* Text:
::::::::

Highlights & Insights

  • Formalizing tool selection bias as a fairness issue: This is a practical yet overlooked problem—as agent ecosystems grow, fair competition in API marketplaces is essential. Quantifying bias with TV distance is simple and effective.
  • Clever design separating API and position bias: The cyclic rotation experiment elegantly controls for the position variable, allowing independent measurement of both bias types.
  • Transferable "Filter + Uniform Sampling" logic: The idea of decoupling "recognition" from "selection" can be extended to other LLM scenarios requiring fair choice (e.g., recommendation systems, content distribution).
  • The biased CPT experiment quantitatively proves pre-training data can "implant" tool preferences, providing insights into how pre-training biases propagate.

Limitations & Future Work

  • Limited benchmark scale: Only 10 clusters, 5 APIs per cluster, and 100 synthetic queries—performance may vary when scaled to hundreds of API categories in real production environments.
  • Insufficient feature explainability: Linear regression \(R^2 < 0.4\) suggests a large portion of bias comes from unexplainable factors (likely implicit associations from pre-training).

::::::::

* Dataset extract:
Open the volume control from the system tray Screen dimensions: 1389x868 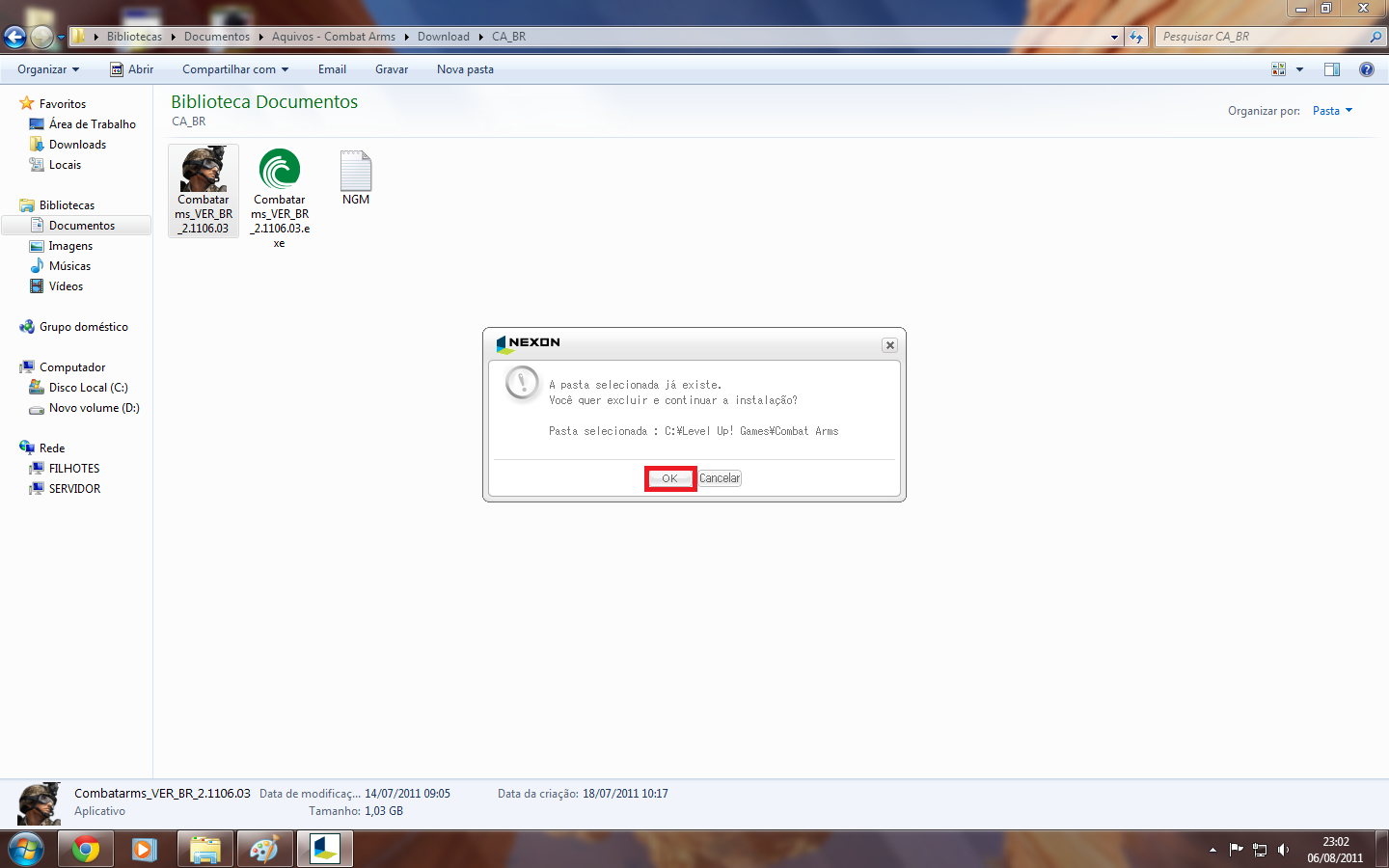[x=1283, y=850]
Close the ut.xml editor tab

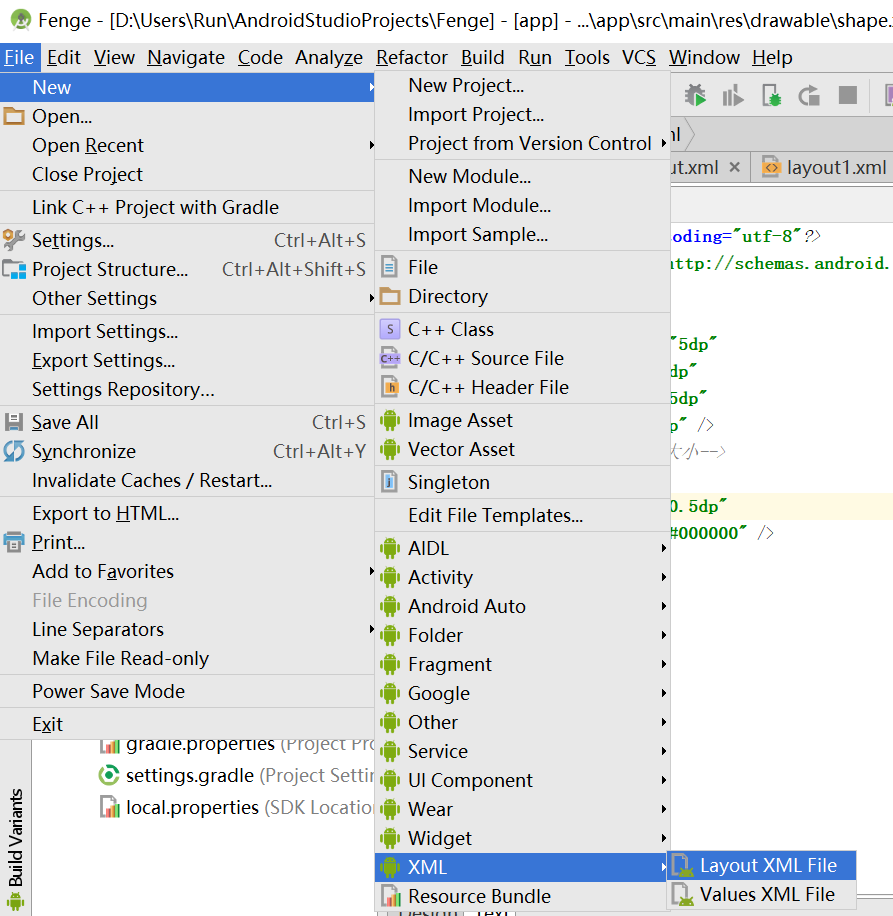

::::::::

* Problem to work on:
Resume the write-up on tool selection bias in LLM agents from the point where it stops. The listing has no connection to the text.

* Response for this exercise:
  • Mitigation relies on an additional LLM: The filter itself could be biased (though experiments show minimal impact) and adds to inference costs.
  • Coverage limited to English and RapidAPI: Generalization across languages and platforms remains unverified.
  • Did not analyze the contribution of RLHF/preference tuning to tool selection bias—this could be a significant source.
  • vs. Mo et al. (2025) / Faghih et al. (2025): While they focus on the fragility of tool selection under adversarial attacks (malicious metadata injection), this paper focuses on natural, non-adversarial bias, which is more universal.
  • vs. Position Bias research (Pezeshkpour, Zheng, etc.): While they study position bias in Multiple Choice Questions (MCQs), this paper extends it to tool selection and proposes a framework considering both API and position bias.
  • vs. LLM Fairness research: Existing research focuses on social and cognitive biases; this work opens a new direction in "tool selection bias."
  • The bias measurement methodology in this paper can be used to evaluate fairness in other LLM agent decision-making scenarios (e.g., routing selection, model selection).

Rating

  • Novelty: ⭐⭐⭐⭐ First systematic study of tool selection bias; original problem definition and benchmark design.
  • Experimental Thoroughness: ⭐⭐⭐⭐ 7 models, 500k inferences, multi-dimensional analysis, though benchmark scale is small.
  • Writing Quality: ⭐⭐⭐⭐ Clear structure; the "Discover-Explain-Mitigate" logic chain is complete.
  • Value: ⭐⭐⭐⭐ Practical significance for agent ecosystem fairness; mitigation strategy is simple and usable.